Ao refletir sobre o papel das novas gerações, Eliete defende que o protagonismo jovem é essencial para o presente e o futuro das lutas coletivas. Com isso, a juventude tem uma capacidade criativa e estratégica diferenciada. Segundo ela, é preciso se apropriar das ferramentas de luta disponíveis, seja por meio da universidade ou de estratégias políticas.
“A internet é uma nova ferramenta de luta. A gente precisa confluir alternativas de sobrevivência com alternativas de lutar pelo Bem Viver, e os jovens têm essa tarefa. Essa galera é inteligente. Eles conseguem pensar muito além de quem já têm 40. Todas as ferramentas de luta são bem-vindas”, Eliete destaca.

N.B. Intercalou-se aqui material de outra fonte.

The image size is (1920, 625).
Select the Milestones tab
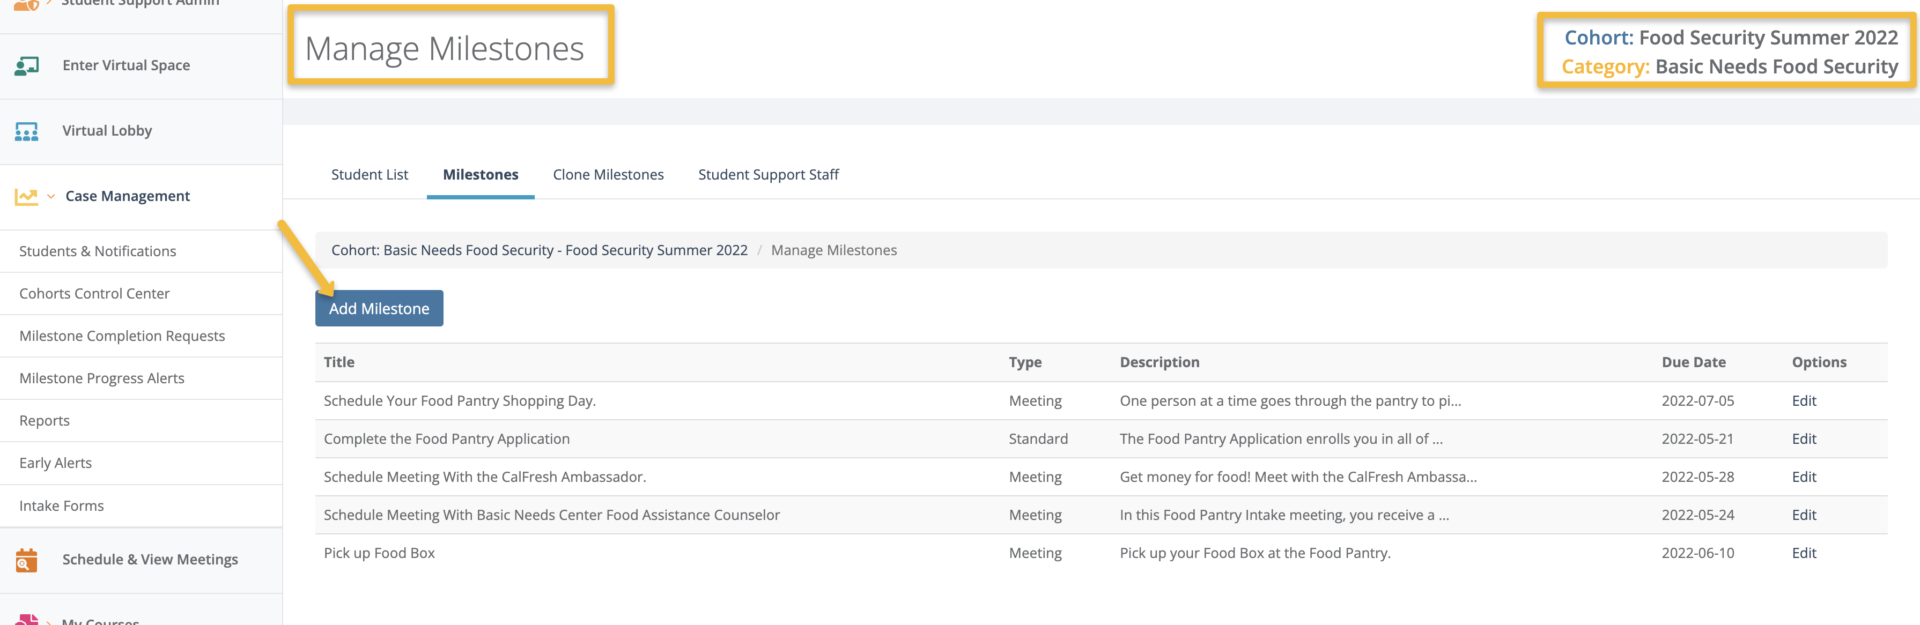[x=480, y=175]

Ela também aponta que esse processo precisa respeitar o caminho de cada um: há quem vá para o ensino formal, mas há também quem queira permanecer na base, sustentando os modos de vida e protegendo as comunidades da lógica exploratória do capital. Nesse processo, chama atenção para a necessidade de unidade entre os diferentes territórios e sujeitos atingidos.
“A unificação das lutas diferenciadas entre a população do campo, a água, a floresta e a cidade precisa estar mais presente, porque os mesmos impactos que as comunidades tradicionais têm vivenciado, a cidade também tem vivenciado”, alerta.
Com isso, indica que se as populações urbanas não reconhecerem que as comunidades tradicionais são as que sustentam o equilíbrio ambiental, a própria existência das cidades será colocada em risco. “Se a sociedade entender que sem a natureza a gente não consegue viver, a gente vai ter tranquilidade para garantir que a geração futura esteja protegida”, conclui Eliete.
Iniciativas do mandato
Entre as propostas apresentadas por Eliete Paraguassu, uma das mais urgentes é o Projeto de Indicação 166/2025, que cobra a construção e a requalificação de muros de contenção do mar em comunidades como Praia Grande, Santana e Itamoabo. A erosão avança, além do abandono das ilhas se prolongar. A proposta nasce da escuta direta com quem vive nas regiões.
Outro ponto trazido por ela este ano é o Projeto de Lei 101/2025, que propõe o Dia das Marisqueiras em 26 de julho, uma tentativa de dar visibilidade ao trabalho invisível de tantas mulheres que sustentam famílias e comunidades inteiras.
Na mesma linha, o PL 147/2025 propõe o Dia do Combate ao Racismo Ambiental, a ser lembrado em 15 de abril. A ideia é nomear aquilo que muita gente ainda prefere ignorar. O projeto denuncia como são sempre as populações negras, indígenas e tradicionais as mais afetadas por desastres ambientais, pela falta de saneamento e pela poluição.
Também chama atenção a proposta de Emenda à Lei Orgânica 2/2025, que reconhece a natureza como sujeito de direitos. Um movimento que rompe com a lógica de exploração do meio ambiente e valoriza os modos de vida que caminham junto com a terra, a água e os ciclos da natureza.